Presagios de victoria

Presagios de victoria

Domingo de Ramos en la Pasión del Señor

Lc 19, 28-40 // Is 50, 4-7 / Sal 21 / Flp 2,6-11 / Lc 22, 14-23, 56

 

“Bendito el que viene en nombre del Señor”.

Durante la cuaresma hemos prepara el corazón para que hoy se vuelque en aclamaciones a Cristo. Pero esa buena preparación nos dispone aún más al silencio, a la oración y al sacrificio, “para que –como rezamos al comienzo de la procesión- quienes alzamos hoy los ramos en honor de Cristo victorioso, permanezcamos en Él dando fruto abundante de buenas obras”.

 

“Se rebajó hasta someterse incluso a la muerte, y una muerte de cruz”

Los ramos y los cantos se acallan pronto en este domingo que desemboca de repente en el mar profundo de la muerte de Cristo, el inocente. Aceptó libremente su pasión y su muerte por amor a su Padre y a los hombres que el Padre quiere salvar: “Nadie me quita la vida; yo la doy voluntariamente”. De aquí la soberana libertad del Hijo de Dios cuando Él mismo se encamina hacia la muerte (Catecismo, nº 609).

 

“Al morir destruyó nuestra culpa, y, al resucitar, fuimos justificados”

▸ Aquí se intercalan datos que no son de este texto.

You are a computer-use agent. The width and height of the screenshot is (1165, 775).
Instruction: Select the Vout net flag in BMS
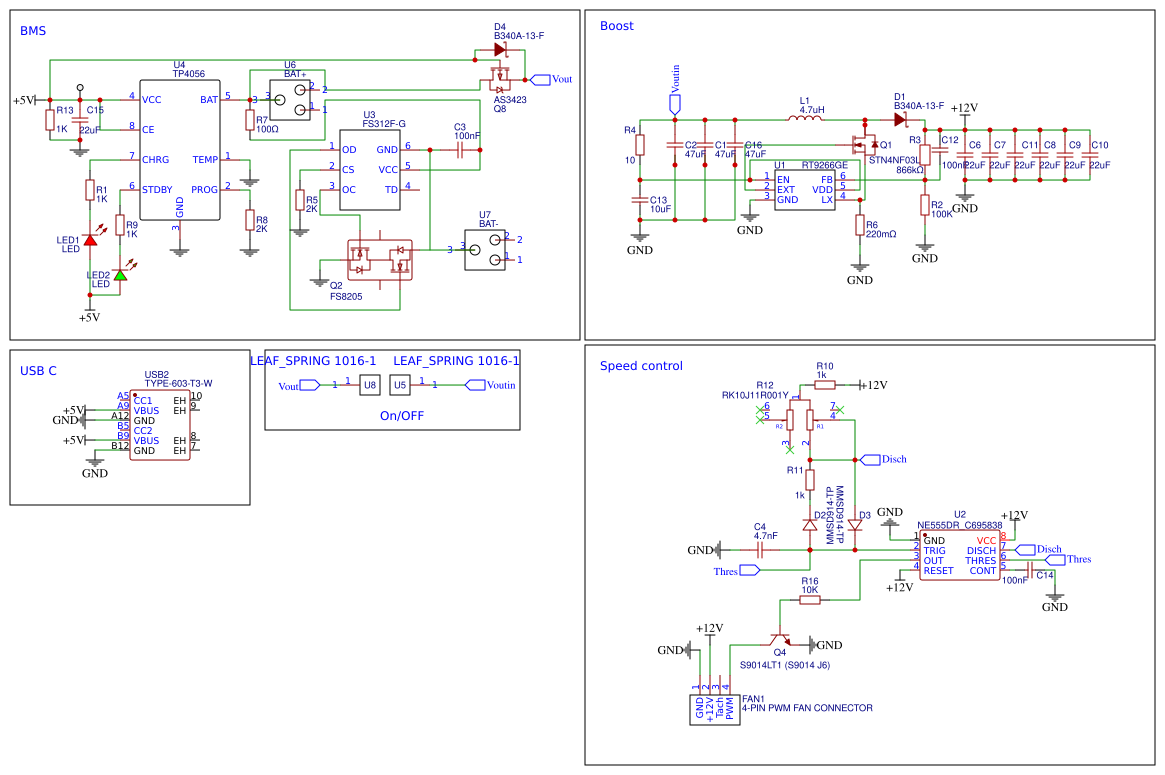point(550,79)
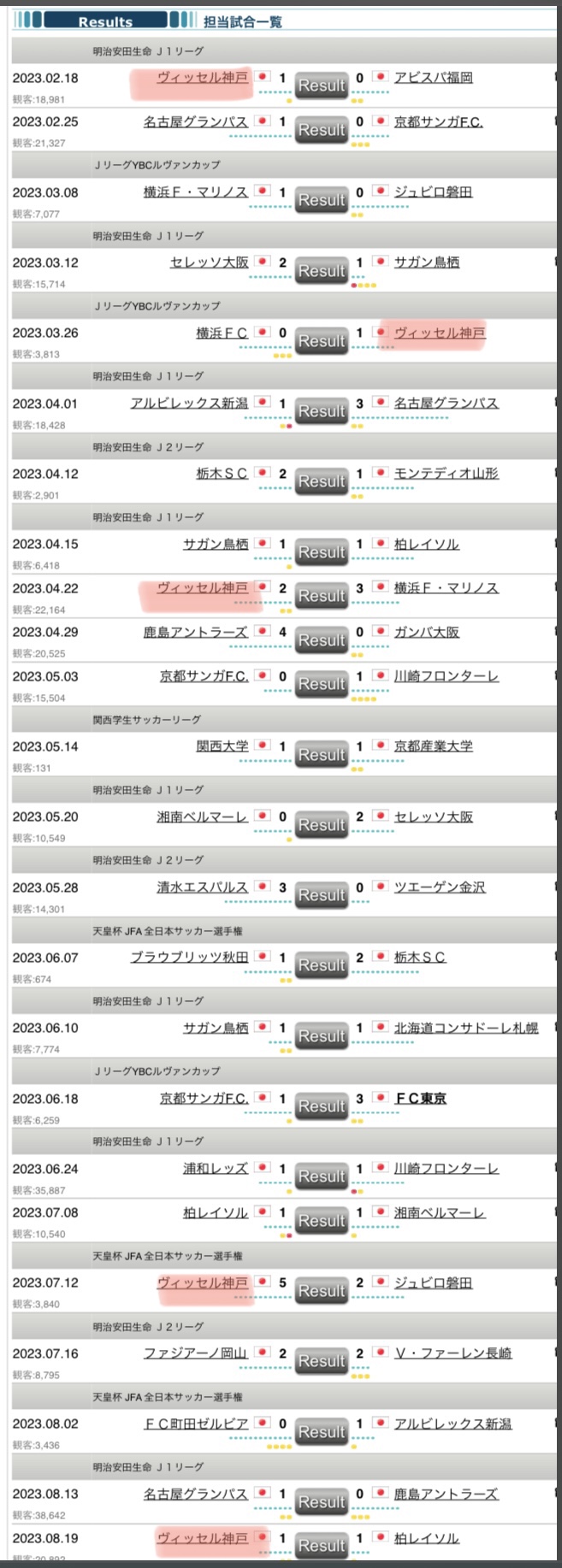The width and height of the screenshot is (562, 1568).
Task: Open the 北海道コンサドーレ札幌 team link
Action: pos(466,1028)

La Semana Santa, que comienza hoy, es para nosotros, creyentes, un tiempo intenso de reflexión y profundización, que nos ayuda a pensar: ¿Puedo seguir pactando con el pecado que carece de futuro? ¿Es coherente organizar mi vida como si la muerte fuera mi destino final? ¿No podría cambiar mi mentalidad y mi comportamiento como lo hicieron los santos, siguiendo el ejemplo y el empuje de Jesús crucificado y resucitado? ¡Feliz y evangelizadora Pascua de Resurrección!